I fell hard for Tel Aviv and was dragged almost kicking and screaming away after a way-too-short introduction.
This city is full of life and energy, with restaurants and bars packed with young people spilling out into the streets until the middle of the night, every night. It's quite the opposite of all my mom's fears about the dreaded Middle East.
We stopped to look up directions one day only to have 3 different people and a police officer offer to show us the way. Theirs is an innocent friendliness, too, not the kind that comes with a price or a stalker like in some foreign cities. The Israelis seem genuinely incapable of seeing you unhappy.
We had planned to have dinner one night with my dad's former colleagues who now live in Tel Aviv. In typical Israeli fashion of going above and beyond, they picked us up from the airport, gave us a guided tour of our neighborhood, introduced us to three different flavors of halva, and ordered five desserts off the menu so we wouldn't have to choose. They even tried using their local charm (and hebrew) to talk our hotel receptionist into giving us a room with a seaside view.
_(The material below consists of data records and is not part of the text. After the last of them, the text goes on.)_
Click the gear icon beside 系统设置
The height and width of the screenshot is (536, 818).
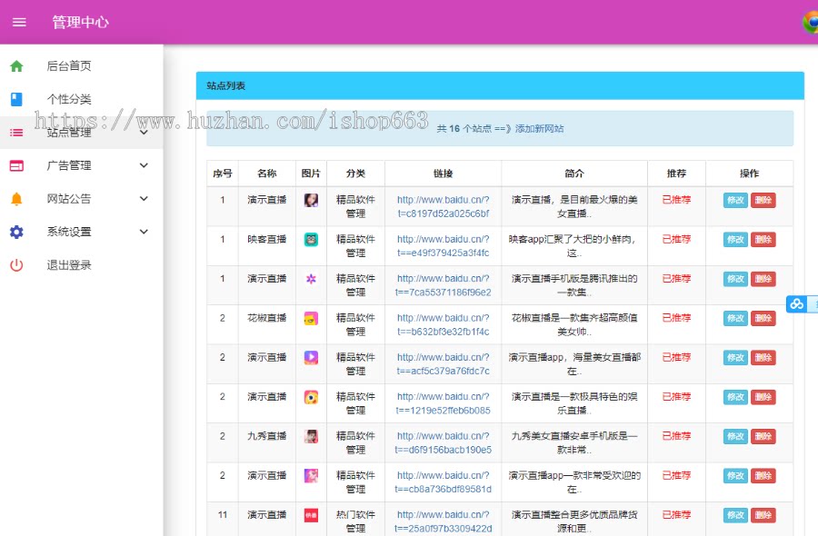click(18, 232)
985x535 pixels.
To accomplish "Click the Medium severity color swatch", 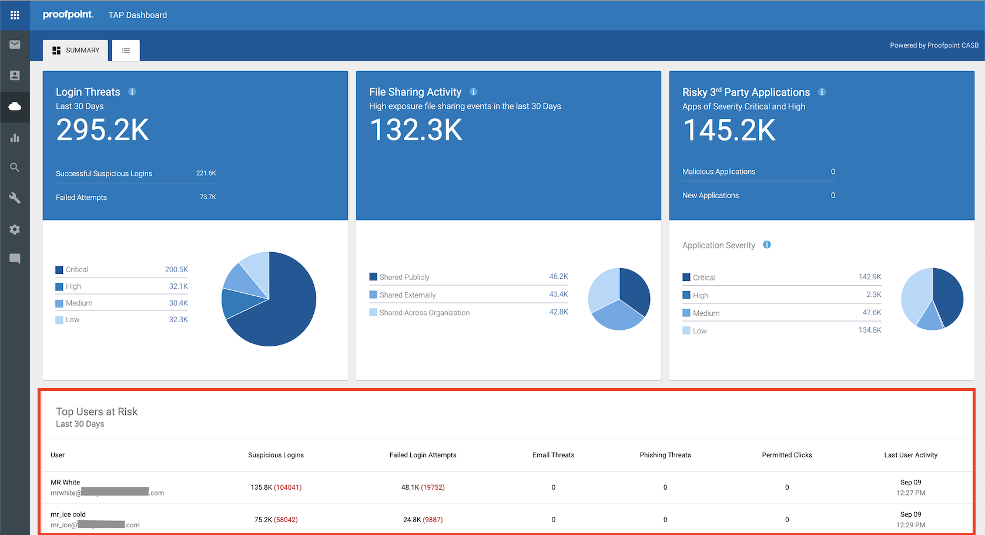I will click(59, 303).
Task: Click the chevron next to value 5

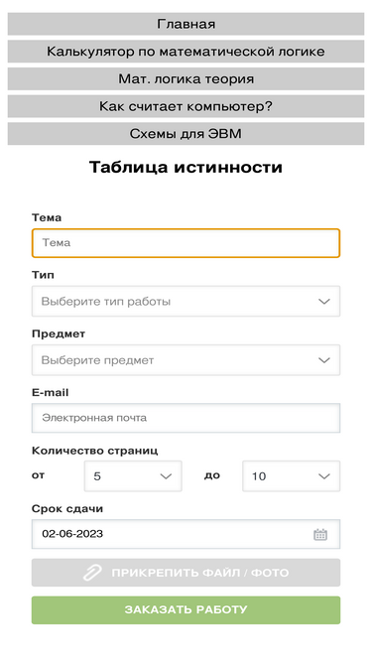Action: point(166,476)
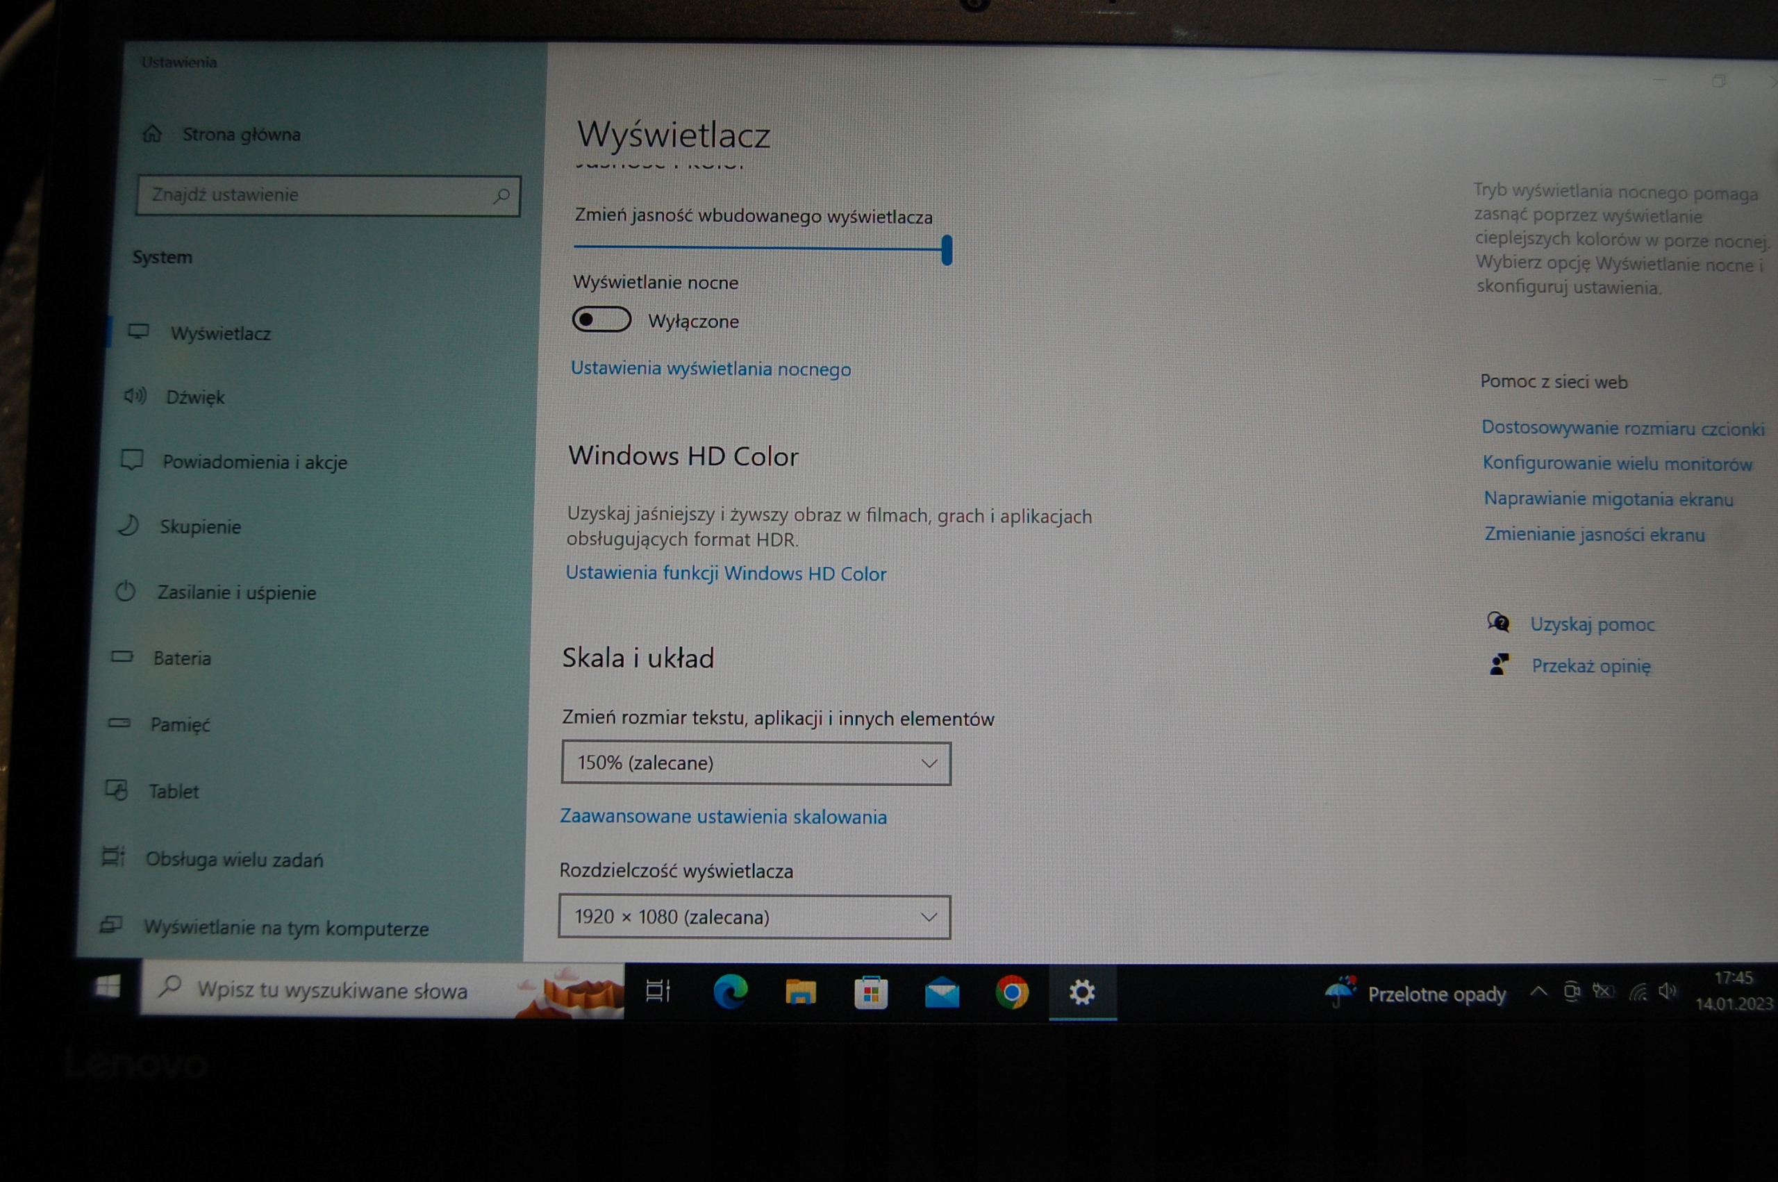1778x1182 pixels.
Task: Open Dźwięk sound settings
Action: pyautogui.click(x=195, y=397)
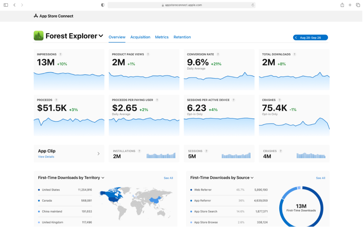
Task: Switch to the Retention tab
Action: point(182,37)
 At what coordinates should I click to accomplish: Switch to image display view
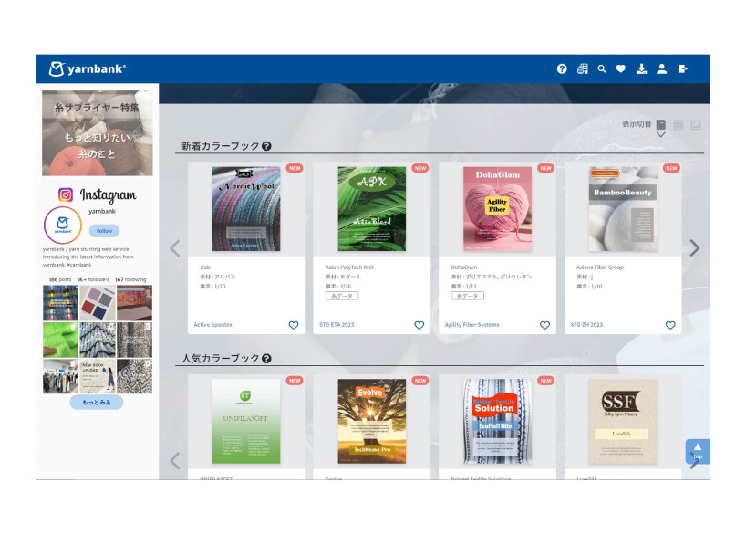[x=696, y=124]
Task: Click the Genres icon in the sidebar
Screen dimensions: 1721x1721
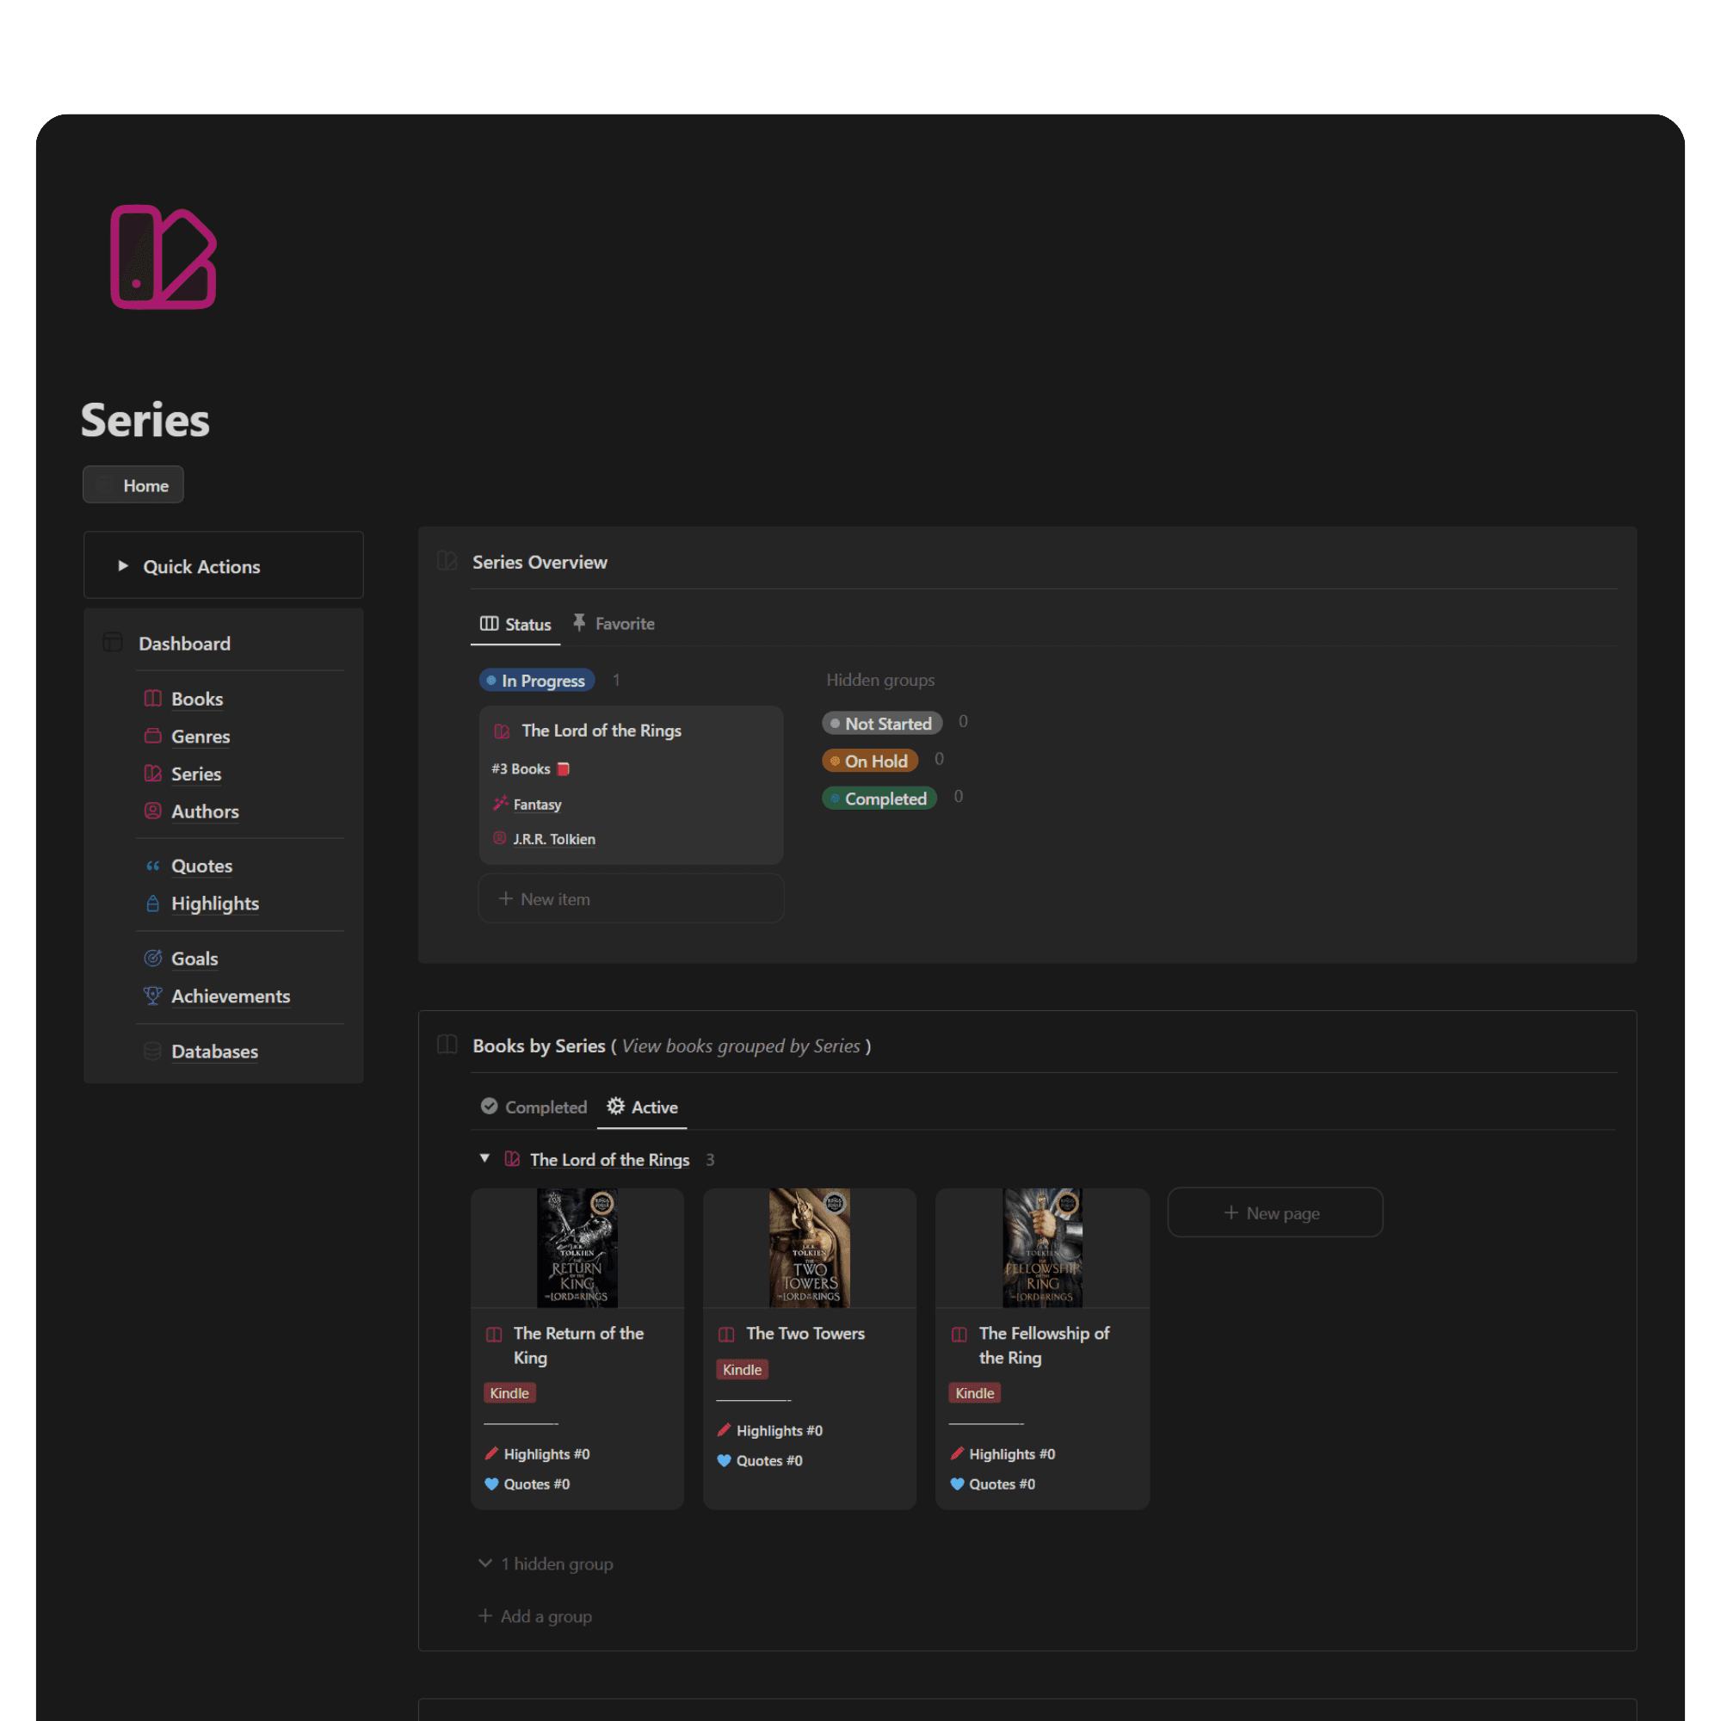Action: (x=153, y=736)
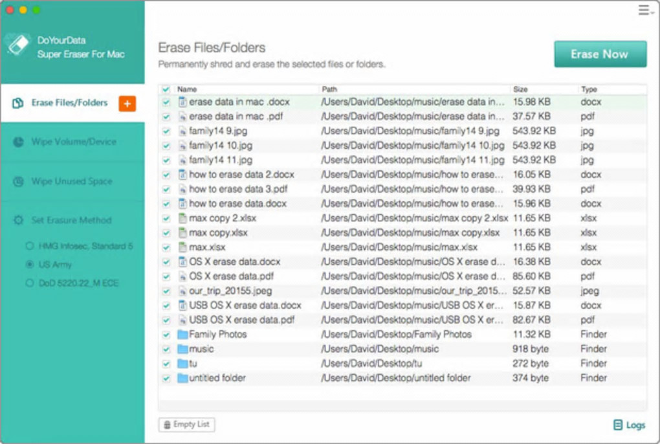Image resolution: width=660 pixels, height=444 pixels.
Task: Sort the list by Name column
Action: tap(188, 89)
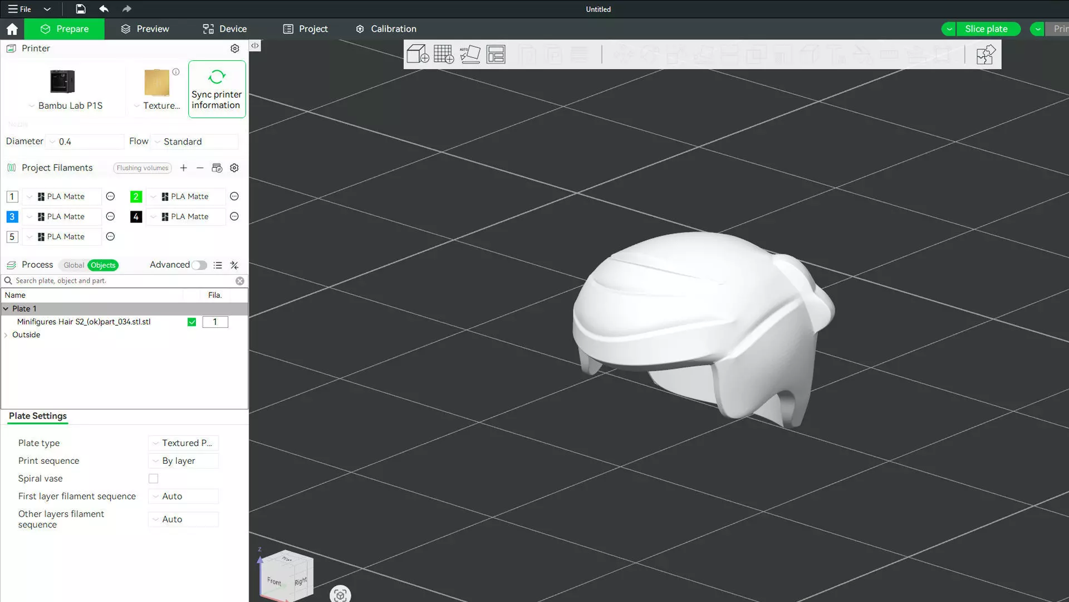Open the Plate type dropdown

pyautogui.click(x=184, y=443)
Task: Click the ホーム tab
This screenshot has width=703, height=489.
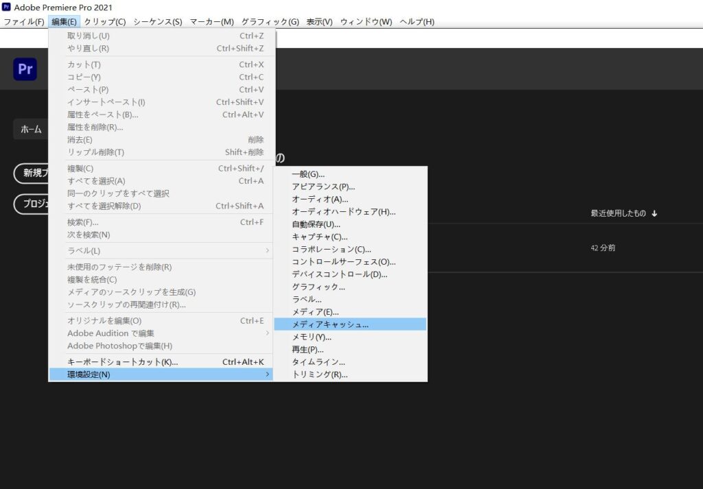Action: (31, 129)
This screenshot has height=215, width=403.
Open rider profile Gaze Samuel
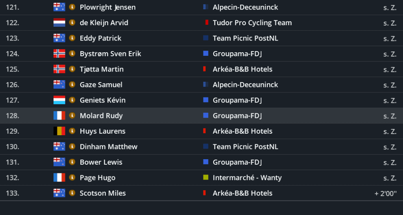click(101, 85)
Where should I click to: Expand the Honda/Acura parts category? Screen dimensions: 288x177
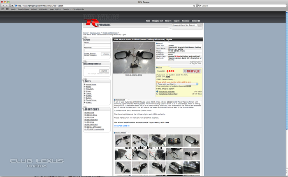point(85,85)
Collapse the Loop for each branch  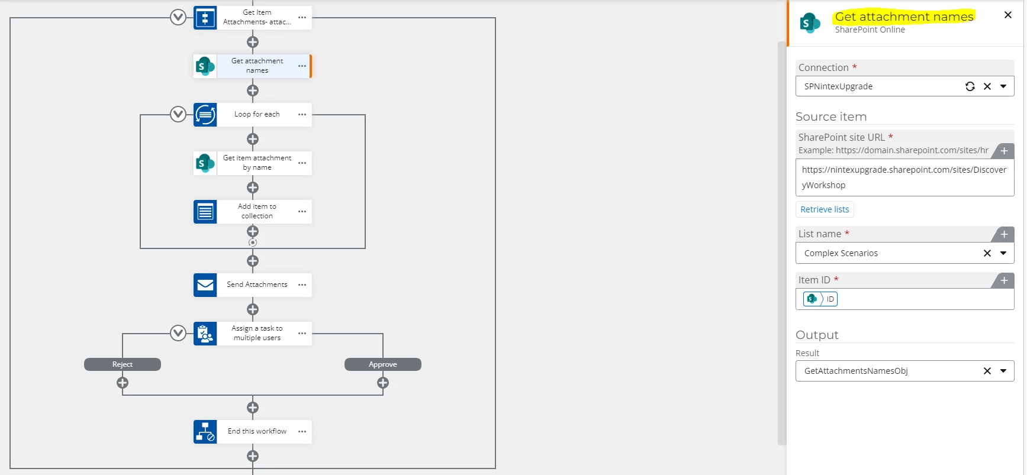coord(178,114)
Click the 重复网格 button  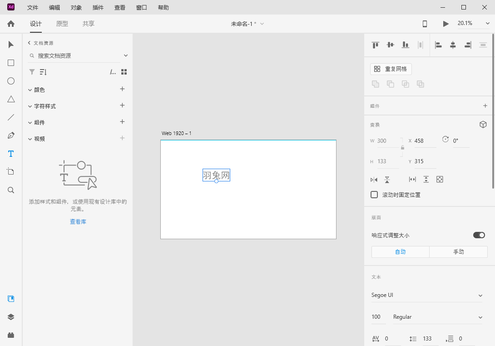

And we confirmed it wasn't just the people we knew who were like this-- bartenders talked to us through dinner and delivered complimentary shots, a local man in the ocean talked to us for an hour sharing facts about his country and asking about the U.S., breakfast waiters served up mimosas and delicious homemade bread with smiles-- everyone seemed like they were constantly paying it forward without expecting anything in return. Their enthusiasm was practically bubbling over-- about Israel, Tel Aviv, and life in general-- and it was contagious.
So all I can say is, if you can, get here as soon as possible! And for goodness' sake give yourself more than two days! Plus a gigantic thank you to the Steins for showing us such wonderful hospitality and introducing us to so much of Tel Aviv!